What does a healthy employer-employee relationship look like?
Most employers want to be good and effective leaders and most employees want to be happy and successful at their jobs, so why is the relationship between employers and employees so often strained? This week we are going to dive into the dynamic between employer and employee and how it can be set up for success.
A good employer-employee relationship is friendly and professional, rooted in mutual respect
The relationship between an employee and their direct supervisor is the one that is most impactful in employee job satisfaction, regardless of what levels of organization exist above and below that relationship. These direct report connections are crucial, so great employers make sure to get them right. It doesn’t matter how good your overall organizational strategy is if you’re not choosing the right managers, supervisors, and directors to communicate and implement that strategy.
Respect is a two-way street and can only be earned by an employer or an employee through consistent and honest communication where employees and employers treat each other as peers and shareholders of a mutual goal.
A good employer-employee relationship has an equitable transactional foundation
A successful professional relationship needs to lift everyone involved up when it succeeds. An employer-employee relationship can only be successful when there is alignment on the amount and type of tangible benefits that both parties receive, whether they’re financial, professional, personal, or educational.
“Work family” messaging may be well-intentioned, but is harmful
Unless you’re related to your coworkers, your coworkers are not your family. Your family is your family, and chances are you’re willing to make sacrifices for your family that you shouldn't make for your employer. On the surface the idea of an employer pitching the idea of their team being “like a family” seems nice, but in practice it ends up being subverted as a means for employers to shift the power dynamic in their favor by leveraging the sentiment of familial sacrifice to get employees to stretch beyond expected and compensated performance. Rarely is this expectation of sacrifice equally reciprocated by employers who claim to have a “work family” environment. Work teams are most effective when everyone likes each other and treats each other with kindness and respect, and that’s something that can be celebrated without using the concept of “family” in a (regardless of intent) manipulative manner.

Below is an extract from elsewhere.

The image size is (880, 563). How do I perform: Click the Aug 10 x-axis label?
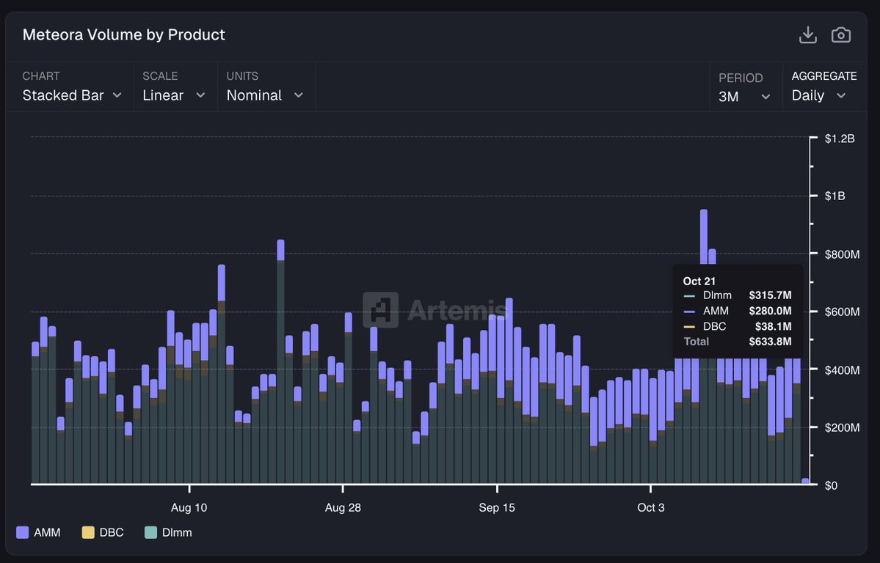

Alignment of incentives is key
Whether it is profit sharing, equity, production-based pay, or simply a promise to increase base pay and/or benefits if the practice performs better financially, aligning incentives between employees and employer is a surefire way to reduce friction and improve engagement. Put simply, people work harder when they can see a direct relationship between their work and their rewards.
Financial incentives are one of the easiest forms of alignment, but rarely foster a strong employee-employer bond by themselves. Job satisfaction is about much more than just the size of the paycheck. Incentives are also aligned by ensuring employees are listened to, empowered to make positive change in their workplace and develop ideas and initiatives, have opportunities to advance their skills and professional credentials, and above all else are respected.
Employers instinctively try to shift power in their favor, but a balanced power dynamic is much better
Employers hold more of the cards at the start of the employer-employee relationship, and most will try to leverage that advantage even further. It might seem tempting to press this advantage, but like most forms of greed this is self-destructive. Setting a fair and equal playing field in the relationship between employee and employer is important for building long term relationships. Turnover is expensive and All Star workers are the lifeblood of successful businesses. High performing workers are always going to be in demand no matter what, but especially so in a competitive job market. Those in-demand workers are going to hold their employers accountable as partners. If you’re not willing to treat them fairly and act in good faith, they will find an employer who will.
Clear expectations set the stage for success
The alternate title for this section is “a detailed job description and a great employee handbook are worth their weight in gold”. There is nothing that frustrates the relationship between employee and employer faster than a disconnect on expectations. Most employees want to be good at their jobs and most employers want to be good employers, and failures more often occur due to unclear, poorly communicated, or unrealistic expectations rather than intentional fault or true incompetence. The employer carries most of the responsibility for communicating expectations to their employees, but it is also important for them to listen to, understand, and strive to achieve the expectations of their employees in return. Every aspect of this relationship needs to be a two-way street!
Great employers are servant leaders who think about their businesses from the ground up rather than the top down
The frontline veterinary healthcare workers are the ones who make the actual magic happen of delivering care to patients, preventing and treating illnesses, and driving the success of veterinary hospitals. Everything above those frontline workers, whether it is leaders and managers of an independently owned hospital or the entire corporate team for a veterinary group, exists to serve and empower those workers.
At AVP our mission is simple: We advance the lives of pets, pet parents, and veterinary healthcare workers together. We can’t be successful at those first two points unless we’re successful at the third. To the amazing teams at our partner practices: Thank you for all that you do!